(Teleborsa) - Partenza in calo per la borsa di Wall Street come preannunciato dalla debolezza dei future americani. Gli occhi degli investitori sono sempre rivolti agli sviluppi della situazione in Medio Oriente, mentre le persistenti tensioni geopolitiche nello Stretto di Hormuz continuano a spingere i prezzi dell'energia: i contratti sul WTI scambiano a 115 dollari, il gas naturale viaggia oltre 52 euro/mwh.
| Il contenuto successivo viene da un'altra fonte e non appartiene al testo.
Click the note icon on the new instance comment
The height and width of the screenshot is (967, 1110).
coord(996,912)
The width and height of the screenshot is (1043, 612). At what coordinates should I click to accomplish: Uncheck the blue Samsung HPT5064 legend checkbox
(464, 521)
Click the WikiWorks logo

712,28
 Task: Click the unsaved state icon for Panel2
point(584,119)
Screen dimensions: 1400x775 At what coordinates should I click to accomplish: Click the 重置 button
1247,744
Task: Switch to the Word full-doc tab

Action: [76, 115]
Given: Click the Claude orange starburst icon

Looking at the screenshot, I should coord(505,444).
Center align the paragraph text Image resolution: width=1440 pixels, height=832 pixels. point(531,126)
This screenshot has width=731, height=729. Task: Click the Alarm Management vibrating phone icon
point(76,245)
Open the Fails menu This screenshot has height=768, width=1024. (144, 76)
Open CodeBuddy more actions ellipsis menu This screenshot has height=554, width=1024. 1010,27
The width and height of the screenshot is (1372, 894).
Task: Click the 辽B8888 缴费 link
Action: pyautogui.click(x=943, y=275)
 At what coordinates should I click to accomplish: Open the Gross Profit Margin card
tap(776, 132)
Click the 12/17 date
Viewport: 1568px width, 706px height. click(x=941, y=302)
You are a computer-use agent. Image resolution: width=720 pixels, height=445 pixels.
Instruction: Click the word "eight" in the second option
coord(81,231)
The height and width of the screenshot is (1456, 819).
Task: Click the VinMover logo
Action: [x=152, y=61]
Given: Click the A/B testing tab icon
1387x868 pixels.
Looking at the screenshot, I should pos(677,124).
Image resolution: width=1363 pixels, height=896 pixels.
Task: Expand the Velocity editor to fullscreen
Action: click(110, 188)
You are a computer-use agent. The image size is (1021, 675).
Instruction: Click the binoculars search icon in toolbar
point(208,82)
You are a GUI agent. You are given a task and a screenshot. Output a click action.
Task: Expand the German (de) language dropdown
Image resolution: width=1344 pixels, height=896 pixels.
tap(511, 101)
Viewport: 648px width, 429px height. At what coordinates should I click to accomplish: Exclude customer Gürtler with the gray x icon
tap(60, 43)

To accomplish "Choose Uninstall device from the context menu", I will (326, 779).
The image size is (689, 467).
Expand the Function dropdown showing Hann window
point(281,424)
Intanto i media locali hanno riferito di forti esplosioni sull'Isola di Kharg, avamposto iraniano nel Golfo Persico da cui passa circa il 90% delle spedizioni di petrolio greggio del paese.

Sul fronte macroeconomico, l'unico dato in agenda oggi era sugli ordinativi di beni durevoli che sono scesi più delle attese a febbraio, secondo quanto diffuso dal Dipartimento del Commercio degli Stati Uniti (Bureau of the Census).

Sulle prime rilevazioni, il Dow Jones sta lasciando sul parterre lo 0,56%; sulla stessa linea, cede alle vendite l'S&P-500, che retrocede a 6.583 punti. Sotto la parità il Nasdaq 100, che mostra un calo dello 0,58%; come pure, leggermente negativo l'S&P 100 (-0,56%).